Depuis 2019, le monde fait face à un virus, le Covid-19, qui est considéré comme étant l’un des plus dangereux au monde. Depuis les premiers signalements de ce nouveau coronavirus ressemblant au Syndrome Respiratoire Aigu Sévère de 2003 (SARS-CoV-1) à Wuhan, en Chine, les chercheurs essaient de comprendre comment ce syndrome a pu franchir les barrières de l’espèce et devenir pathogène chez l’être humain. Depuis, le débat s'est concentré sur deux idées concurrentes: un scénario de fuite du laboratoire qui n’a pas pu encore être prouvé et une émergence zoonotique qui reste la seule explication possible à nos jours [4].

Selon les scientifiques, l’introduction d'un coronavirus épidémique hautement pathogène dans la population humaine est dû à d’importants transferts d’informations génétiques entre les différentes espèces de CoVs déjà existantes chez les espèces animales. Pour déterminer donc, l’histoire évolutive de ce virus et identifier l’origine de la maladie, plusieurs études basées sur des analyses phylogéniques des génomes du Covid-19 et ceux d’autres coronavirus ont été effectuées donnant ainsi plusieurs hypothèses sur son évolution [9], [8], [10], [12]. Bien que les scientifiques n’arrivent pas à aboutir à une conclusion sur le potentiel hôte intermédiaire du SARS-CoV-2, n’est au moins, ils sont tous d’accord sur le fait que la chauve-souris et son hôte naturel. Ils sont aussi d’accord sur la possibilité de l’émergence de ce virus à la suite de recombinaisons et transferts de gènes qui ont pu se produire entres différentes souches de CoVs déjà existantes chez des espèces d’animaux.

L’origine du SARS-COV-2

La recherche sur l’origine du Sars-CoV-2 a abouti à l’idée que, tout comme SARS-CoV-1, c’était un coronavirus hébergé par une ou plusieurs espèces de chauve-souris qui étaient à l’origine du coronavirus humain (chauve-souris réservoirs de virus) [13]. SARS-CoV-2 appartient au β-coronavirus, avec un génome hautement identique à celui du coronavirus de la chauve-souris. Ce qui indique que la chauve-souris est peut-être son hôte naturel [3]. 

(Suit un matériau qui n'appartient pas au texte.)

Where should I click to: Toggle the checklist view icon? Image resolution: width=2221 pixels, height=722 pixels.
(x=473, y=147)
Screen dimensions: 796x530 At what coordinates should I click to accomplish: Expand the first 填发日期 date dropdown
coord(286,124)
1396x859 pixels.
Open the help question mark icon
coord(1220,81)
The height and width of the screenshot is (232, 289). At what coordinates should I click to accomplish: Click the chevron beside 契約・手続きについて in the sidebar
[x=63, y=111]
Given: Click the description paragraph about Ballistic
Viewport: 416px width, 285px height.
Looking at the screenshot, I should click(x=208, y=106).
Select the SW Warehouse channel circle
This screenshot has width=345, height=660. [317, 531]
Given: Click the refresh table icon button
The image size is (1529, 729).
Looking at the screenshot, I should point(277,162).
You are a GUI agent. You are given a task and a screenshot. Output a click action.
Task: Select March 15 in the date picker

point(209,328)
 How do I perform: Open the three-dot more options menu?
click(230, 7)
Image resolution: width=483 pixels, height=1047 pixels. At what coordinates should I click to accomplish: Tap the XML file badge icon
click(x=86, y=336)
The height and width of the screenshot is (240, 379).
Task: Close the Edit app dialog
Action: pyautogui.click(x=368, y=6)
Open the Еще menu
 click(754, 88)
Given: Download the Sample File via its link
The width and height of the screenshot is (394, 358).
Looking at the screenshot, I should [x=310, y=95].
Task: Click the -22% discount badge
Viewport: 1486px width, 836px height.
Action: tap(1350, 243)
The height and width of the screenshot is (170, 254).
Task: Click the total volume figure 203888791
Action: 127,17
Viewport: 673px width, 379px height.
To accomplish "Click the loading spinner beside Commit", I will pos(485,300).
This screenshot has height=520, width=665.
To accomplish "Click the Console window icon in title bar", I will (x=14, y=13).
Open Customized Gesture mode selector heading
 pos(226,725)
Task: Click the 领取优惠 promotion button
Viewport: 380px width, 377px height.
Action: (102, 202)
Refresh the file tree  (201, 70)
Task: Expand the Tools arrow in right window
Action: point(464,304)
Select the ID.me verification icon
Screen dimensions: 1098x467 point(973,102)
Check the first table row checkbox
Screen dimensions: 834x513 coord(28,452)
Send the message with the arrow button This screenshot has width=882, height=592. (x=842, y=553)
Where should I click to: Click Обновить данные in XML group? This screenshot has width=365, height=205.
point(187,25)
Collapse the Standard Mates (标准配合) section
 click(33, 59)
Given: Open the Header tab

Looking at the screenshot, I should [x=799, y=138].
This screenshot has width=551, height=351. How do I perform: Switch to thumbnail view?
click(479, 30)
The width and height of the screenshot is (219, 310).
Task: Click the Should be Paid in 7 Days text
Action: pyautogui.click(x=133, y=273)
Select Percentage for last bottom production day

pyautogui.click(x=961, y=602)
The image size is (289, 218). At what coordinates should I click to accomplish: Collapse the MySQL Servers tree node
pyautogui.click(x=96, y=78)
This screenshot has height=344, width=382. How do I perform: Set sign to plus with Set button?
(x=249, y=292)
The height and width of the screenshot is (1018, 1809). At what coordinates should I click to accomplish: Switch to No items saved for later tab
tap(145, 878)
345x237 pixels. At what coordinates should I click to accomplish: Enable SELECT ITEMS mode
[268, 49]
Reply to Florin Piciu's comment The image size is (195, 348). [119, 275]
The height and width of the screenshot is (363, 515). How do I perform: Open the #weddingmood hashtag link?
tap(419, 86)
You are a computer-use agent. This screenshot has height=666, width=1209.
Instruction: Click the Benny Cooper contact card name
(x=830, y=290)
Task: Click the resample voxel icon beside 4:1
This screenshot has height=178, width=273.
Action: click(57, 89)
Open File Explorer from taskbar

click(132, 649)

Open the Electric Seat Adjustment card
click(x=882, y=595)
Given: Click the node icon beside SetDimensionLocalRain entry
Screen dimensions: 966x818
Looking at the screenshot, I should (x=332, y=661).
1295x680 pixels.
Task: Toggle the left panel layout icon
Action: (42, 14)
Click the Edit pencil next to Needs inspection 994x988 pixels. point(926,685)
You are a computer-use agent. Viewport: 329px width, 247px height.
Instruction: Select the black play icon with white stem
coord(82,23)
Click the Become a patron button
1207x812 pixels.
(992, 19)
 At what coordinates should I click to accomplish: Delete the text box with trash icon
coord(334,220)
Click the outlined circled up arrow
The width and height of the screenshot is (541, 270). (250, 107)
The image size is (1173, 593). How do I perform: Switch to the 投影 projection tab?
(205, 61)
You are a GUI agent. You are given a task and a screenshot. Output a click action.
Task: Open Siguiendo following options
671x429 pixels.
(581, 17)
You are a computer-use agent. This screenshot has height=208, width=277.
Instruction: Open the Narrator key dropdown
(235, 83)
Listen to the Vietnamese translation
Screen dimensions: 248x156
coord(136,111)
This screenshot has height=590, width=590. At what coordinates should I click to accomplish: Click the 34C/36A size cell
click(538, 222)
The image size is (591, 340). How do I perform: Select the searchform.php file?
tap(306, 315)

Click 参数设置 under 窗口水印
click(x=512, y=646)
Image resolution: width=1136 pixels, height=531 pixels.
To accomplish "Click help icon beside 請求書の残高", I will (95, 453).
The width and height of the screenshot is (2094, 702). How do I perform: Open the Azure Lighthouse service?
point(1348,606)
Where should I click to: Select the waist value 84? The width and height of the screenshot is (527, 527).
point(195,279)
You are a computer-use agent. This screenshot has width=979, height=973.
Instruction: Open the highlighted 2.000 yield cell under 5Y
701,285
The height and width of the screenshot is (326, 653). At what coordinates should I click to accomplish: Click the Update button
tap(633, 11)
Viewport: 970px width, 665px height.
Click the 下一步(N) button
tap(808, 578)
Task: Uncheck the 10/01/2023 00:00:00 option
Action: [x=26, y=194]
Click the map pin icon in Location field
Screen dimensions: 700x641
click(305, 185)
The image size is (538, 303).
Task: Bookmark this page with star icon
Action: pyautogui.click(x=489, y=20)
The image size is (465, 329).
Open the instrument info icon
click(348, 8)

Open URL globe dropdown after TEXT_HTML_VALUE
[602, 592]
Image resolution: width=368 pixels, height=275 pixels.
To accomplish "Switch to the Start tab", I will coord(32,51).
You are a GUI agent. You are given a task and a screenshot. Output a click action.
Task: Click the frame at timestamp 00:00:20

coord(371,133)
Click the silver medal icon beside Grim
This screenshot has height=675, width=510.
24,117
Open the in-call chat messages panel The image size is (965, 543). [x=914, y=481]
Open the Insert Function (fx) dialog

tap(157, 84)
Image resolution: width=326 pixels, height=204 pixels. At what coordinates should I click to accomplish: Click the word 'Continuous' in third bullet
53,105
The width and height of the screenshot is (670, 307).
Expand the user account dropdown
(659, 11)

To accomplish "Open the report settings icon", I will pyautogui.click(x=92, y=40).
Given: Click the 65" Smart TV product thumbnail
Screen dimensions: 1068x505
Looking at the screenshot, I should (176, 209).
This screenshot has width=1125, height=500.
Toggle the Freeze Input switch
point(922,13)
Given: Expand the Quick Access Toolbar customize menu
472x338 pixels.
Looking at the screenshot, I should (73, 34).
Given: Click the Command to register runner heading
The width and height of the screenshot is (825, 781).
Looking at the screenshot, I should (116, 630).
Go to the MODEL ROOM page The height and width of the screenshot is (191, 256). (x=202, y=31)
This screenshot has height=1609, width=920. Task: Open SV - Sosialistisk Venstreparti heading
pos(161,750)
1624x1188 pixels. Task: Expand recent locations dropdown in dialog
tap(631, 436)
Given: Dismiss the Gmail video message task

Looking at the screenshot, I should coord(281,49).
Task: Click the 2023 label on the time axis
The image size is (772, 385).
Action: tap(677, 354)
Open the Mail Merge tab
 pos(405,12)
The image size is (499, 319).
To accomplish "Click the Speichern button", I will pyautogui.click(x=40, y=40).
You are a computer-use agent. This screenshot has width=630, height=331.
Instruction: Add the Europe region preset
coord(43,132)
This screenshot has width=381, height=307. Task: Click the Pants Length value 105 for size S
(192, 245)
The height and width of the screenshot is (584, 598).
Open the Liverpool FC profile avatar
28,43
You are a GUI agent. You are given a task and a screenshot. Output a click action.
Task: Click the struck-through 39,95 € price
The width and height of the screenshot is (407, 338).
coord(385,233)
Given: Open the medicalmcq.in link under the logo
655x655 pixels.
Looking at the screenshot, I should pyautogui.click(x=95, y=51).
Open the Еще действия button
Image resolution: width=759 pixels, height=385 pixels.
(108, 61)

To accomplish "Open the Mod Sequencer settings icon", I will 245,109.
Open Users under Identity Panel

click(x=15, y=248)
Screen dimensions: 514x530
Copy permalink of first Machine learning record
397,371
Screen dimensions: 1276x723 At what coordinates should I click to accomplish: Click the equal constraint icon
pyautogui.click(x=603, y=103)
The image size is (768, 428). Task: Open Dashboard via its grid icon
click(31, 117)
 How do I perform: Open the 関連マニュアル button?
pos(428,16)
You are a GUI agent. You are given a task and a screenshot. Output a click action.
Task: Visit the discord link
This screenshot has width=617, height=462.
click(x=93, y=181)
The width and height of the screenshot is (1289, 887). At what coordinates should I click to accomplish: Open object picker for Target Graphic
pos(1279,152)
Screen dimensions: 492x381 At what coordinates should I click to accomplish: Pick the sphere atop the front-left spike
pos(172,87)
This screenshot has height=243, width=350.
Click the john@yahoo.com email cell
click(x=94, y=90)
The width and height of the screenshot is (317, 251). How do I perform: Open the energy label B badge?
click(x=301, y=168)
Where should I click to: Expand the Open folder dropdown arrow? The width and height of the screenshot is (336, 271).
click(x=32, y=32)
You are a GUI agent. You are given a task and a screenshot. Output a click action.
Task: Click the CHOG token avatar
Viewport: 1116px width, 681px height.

Bien que le SARS-CoV-2 présente une similarité de 96% avec celui de la chauve-souris, la différence observée au niveau de la région codant pour la protéine S laisse penser que ce virus n’a pas pu se transmettre directement de la chauve-souris à l’homme, mais plutôt, à travers au moins une espèce intermédiaire dont on ignore exactement l’identité. La consommation d'animaux sauvages ou le contact direct avec ces hôtes intermédiaires ont été suspectés d'être un mode de transmission initial [10].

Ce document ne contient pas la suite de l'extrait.